The CHAIRMAN. Pardon me, Mr. Carey. I have asked the other witnesses, in consideration of the House meeting at 11 o'clock, to extend their remarks in the record. Of course, the bells will ring very shortly. If it was possible really to cover this and get over there and prepare for what we have to do this afternoon, I would let you go on and finish, but I hope you will cooperate and let us extend you remarks. That will give Mr. Forand or someboy who might wish to ask some questions an opportunity to question you. Is that agreeable to you, sir?

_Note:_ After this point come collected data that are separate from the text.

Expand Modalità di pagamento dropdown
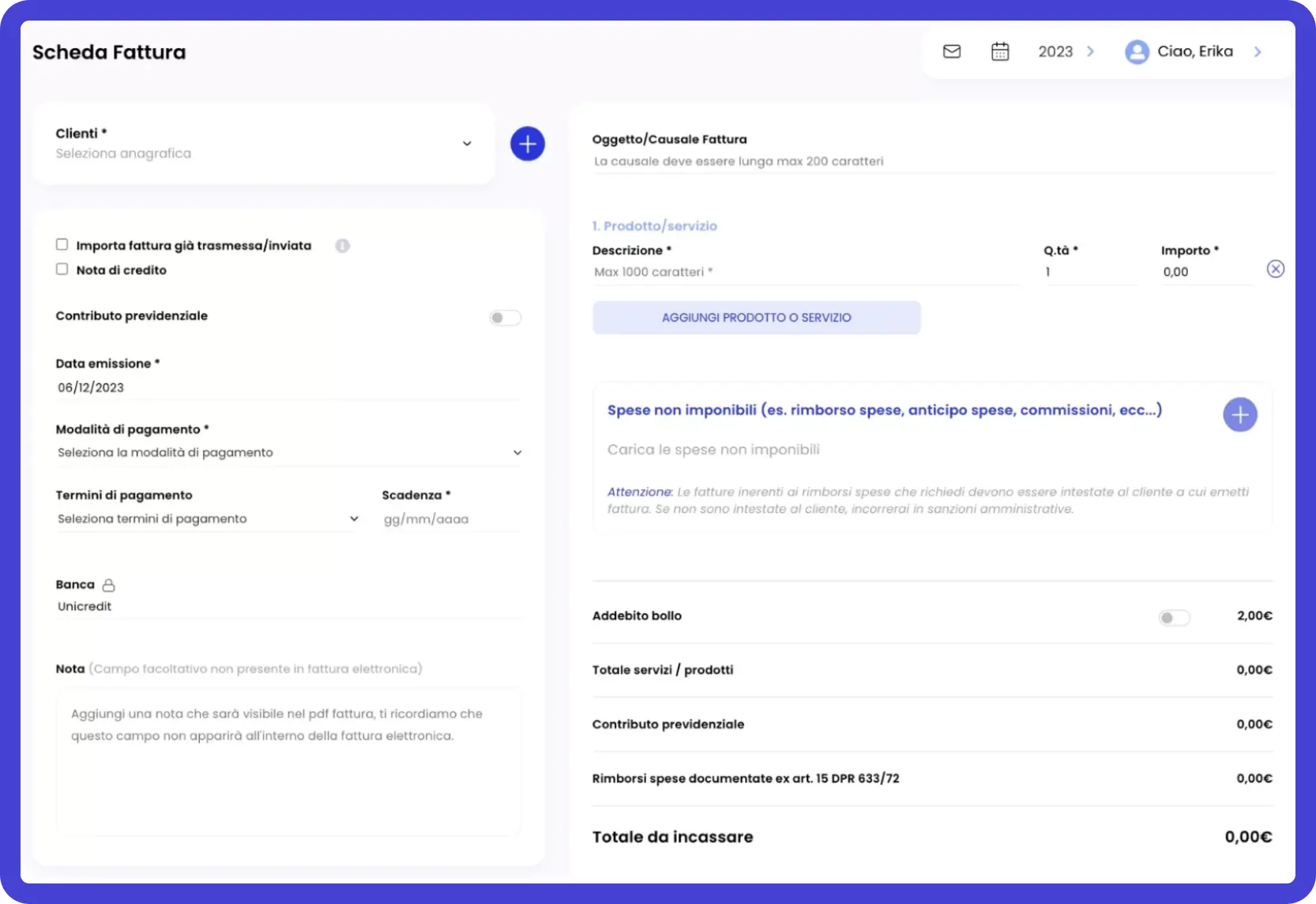Image resolution: width=1316 pixels, height=904 pixels. (x=288, y=453)
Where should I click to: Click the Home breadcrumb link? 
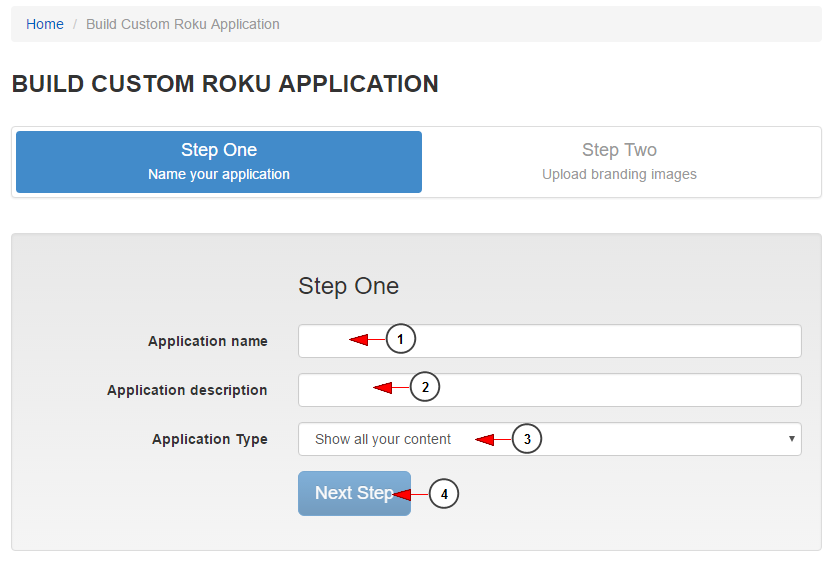[x=44, y=24]
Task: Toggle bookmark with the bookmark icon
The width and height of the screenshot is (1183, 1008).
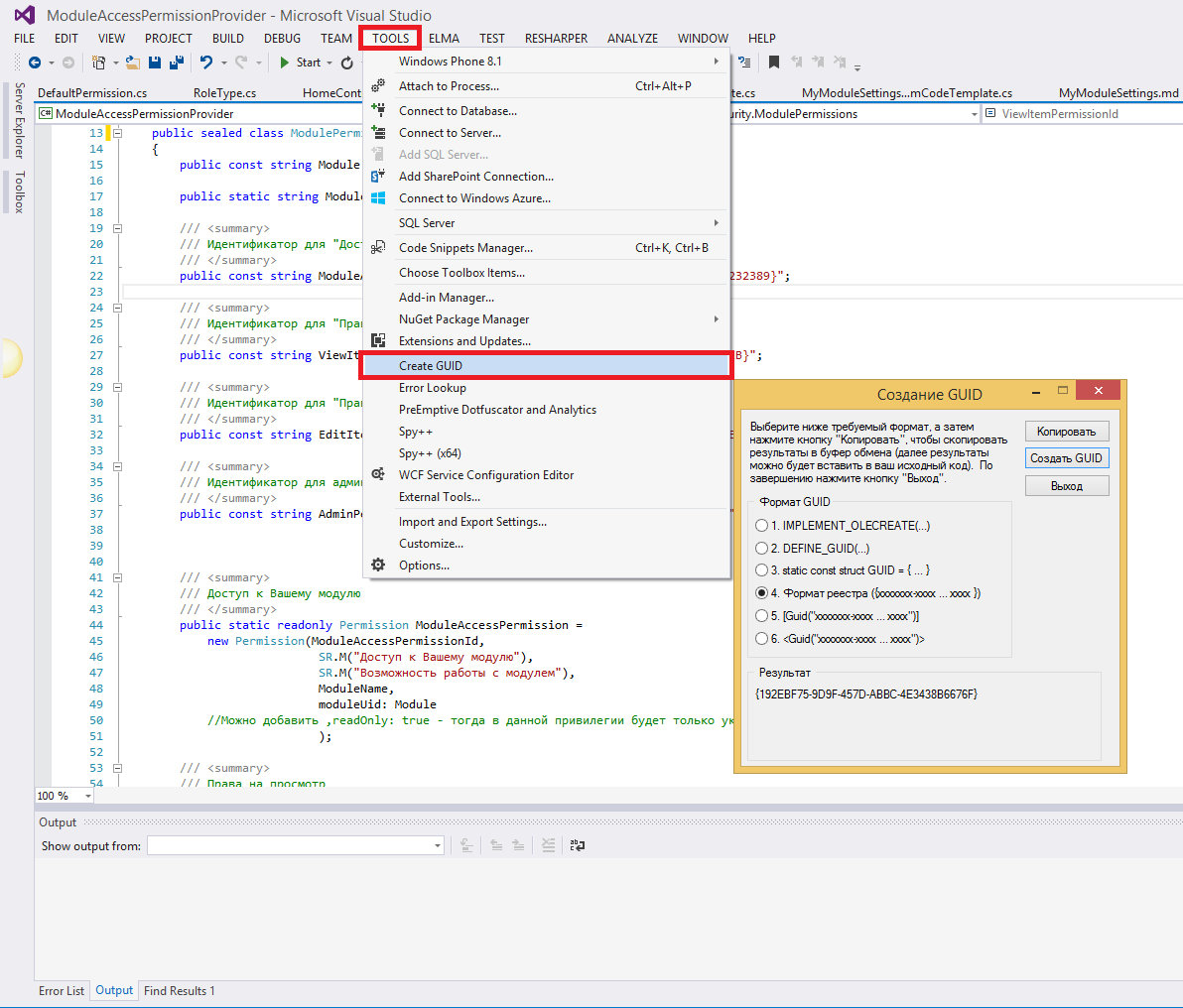Action: [x=774, y=62]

Mr. FORAND. Mr. Chairman, it is still 10 minutes before the bells ring, and even after that you know the rule is coming up and that will take an hour and you are going to have a quorum call shortly after 11 o'clock. I suggest that Mr. Carey be permitted to finish his statement, at least.

The CHAIRMAN. I am only asking him to cooperate to the same extent that I asked the other witnesses.

Mr. FORAND. We have no more witnesses, and I suggest we allow Mr. Carey to use the remaining time.

The CHAIRMAN. I know I have plenty of work to do up in my office; but, if somebody wants to take over and preside, that is all right.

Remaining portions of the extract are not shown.